Mugabe to launch new bid for office
Zimbabwe's veteran leader Robert Mugabe is set to launch his campaign for a sixth term in power when he celebrates his 84th birthday with a bash in the southern border town of Beitbridge on Thursday.
As his backers grow increasingly disillusioned with a crumbling economy, the octogenarian president faces arguably one of his lowest points yet as he is challenged for the presidency by his former finance minister Simba Makoni.
And while Mugabe will seek to rally support at his birthday party, the main opposition Movement for Democratic Change (MDC) plans simultaneously to launch its manifesto for joint presidential and parliamentary polls set for March 29.
Analysts expect Mugabe to use the hype of a mass rally at a football stadium near Zimbabwe's border with South Africa to launch him into campaign mode.
"It's going to be a morale booster for both President Mugabe and the ruling party," University of Zimbabwe political scientist Joseph Kurebga told AFP.
"The party will use the occasion to give the president moral support and rejuvenate him ... notwithstanding the views of critics who say that he should retire."
The traditional birthday party organised by the youth league of the ruling Zimbabwe African National Union - Patriotic Front (ZANU-PF), will be held under the theme: "Defending our sovereignty through youth empowerment".
Youth league chairman Absolom Sikhosana heaped praises on Mugabe ahead of the bash, urging young people to emulate his example.
"It's our wish that youths in the country follow the footsteps of President Mugabe and defend our country's sovereignty," Sikhosana was quoted by the state-owned Herald newspaper as saying.
"We use President Mugabe's uprightness and strong character to develop the lives of our youths in the country."
The main faction of the divided MDC, however, dismissed the Mugabe assembly as a meaningless diversion. It said its own rally in the eastern town of Mutare would be more closely watched.
"We will be launching our party's election campaign and manifesto and that is the event that all Zimbabweans are looking forward to," said MDC spokesman Nelson Chamisa.
"Mugabe's birthday is a sideshow. People can't be celebrating an old man's birthday when Zimbabweans are suffering. There are no jobs, food is scarce and these are the things we are going to deliver once we are in power.
"While ours is a national occasion, the other one is a celebration for an individual who is holding on to the baton and refusing to listen to pleas to pass on the baton."
MDC leader Morgan Tsvangirai, who lost to Mugabe in the 2002 elections that were widely condemned as rigged, will stand against him again next month.

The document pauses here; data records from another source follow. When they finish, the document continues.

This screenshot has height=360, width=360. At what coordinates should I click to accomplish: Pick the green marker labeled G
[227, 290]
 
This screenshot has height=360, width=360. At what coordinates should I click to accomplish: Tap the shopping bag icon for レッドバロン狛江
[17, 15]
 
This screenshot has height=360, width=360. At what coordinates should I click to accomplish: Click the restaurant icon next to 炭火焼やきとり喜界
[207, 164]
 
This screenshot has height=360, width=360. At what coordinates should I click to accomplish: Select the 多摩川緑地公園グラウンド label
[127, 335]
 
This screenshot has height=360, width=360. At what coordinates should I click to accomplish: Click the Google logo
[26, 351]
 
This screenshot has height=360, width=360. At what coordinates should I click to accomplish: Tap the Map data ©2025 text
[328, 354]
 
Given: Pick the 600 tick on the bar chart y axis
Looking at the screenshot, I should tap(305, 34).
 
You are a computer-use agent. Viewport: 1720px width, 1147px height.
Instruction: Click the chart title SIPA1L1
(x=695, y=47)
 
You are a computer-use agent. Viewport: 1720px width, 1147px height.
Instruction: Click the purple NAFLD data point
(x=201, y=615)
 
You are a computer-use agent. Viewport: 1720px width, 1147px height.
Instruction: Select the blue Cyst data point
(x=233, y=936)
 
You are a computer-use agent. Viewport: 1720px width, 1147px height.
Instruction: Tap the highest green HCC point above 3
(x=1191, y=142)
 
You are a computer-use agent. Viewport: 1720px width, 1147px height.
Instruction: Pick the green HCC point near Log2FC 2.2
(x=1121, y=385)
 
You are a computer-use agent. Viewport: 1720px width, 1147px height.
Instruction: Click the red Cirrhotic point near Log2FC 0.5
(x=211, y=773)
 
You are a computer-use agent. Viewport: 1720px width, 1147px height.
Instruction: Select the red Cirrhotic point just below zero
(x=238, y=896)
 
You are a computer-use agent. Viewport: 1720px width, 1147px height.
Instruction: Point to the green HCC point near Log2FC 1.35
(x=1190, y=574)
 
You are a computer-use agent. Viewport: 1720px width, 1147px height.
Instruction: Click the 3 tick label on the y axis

Mugabe had to intervene last week to stop clashes over results of ruling party primaries that saw ZANU-PF heavyweights, including cabinet ministers, lose to lesser-known candidates in what analysts interpreted as growing dismay with the incumbent leadership.
Despite previously saying he would step down at the end of his current term, Mugabe is now seeking to hang on to power despite presiding over a country reeling from world record inflation officially set at 100,580 percent.
Born on February 21, 1924, Mugabe first became involved in politics while studying at a South African university.
He held teaching posts in Zimbabwe, then Rhodesia, and in Ghana before returning to his homeland in the 1960s and becoming involved in the struggle for independence from colonial ruler Britain.
Mugabe was arrested and detained for 10 years before leaving for Mozambique in 1975 to take up arms in the liberation struggle that saw him become president of an independent Zimbabwe in 1980.
Mugabe was at first widely hailed for his reconciliatory stance towards the country's minority white population, including former Rhodesian prime minister Ian Smith against whom he had fought in the 1970s.
But his reputation as an African statesman has started fading in the past decade with the region's slide into economic decline. Land reforms, unresolved for years, were jump-started with the violent occupation of white-owned farms.
Mugabe has also been widely criticised for recent violent government crackdowns on political opponents.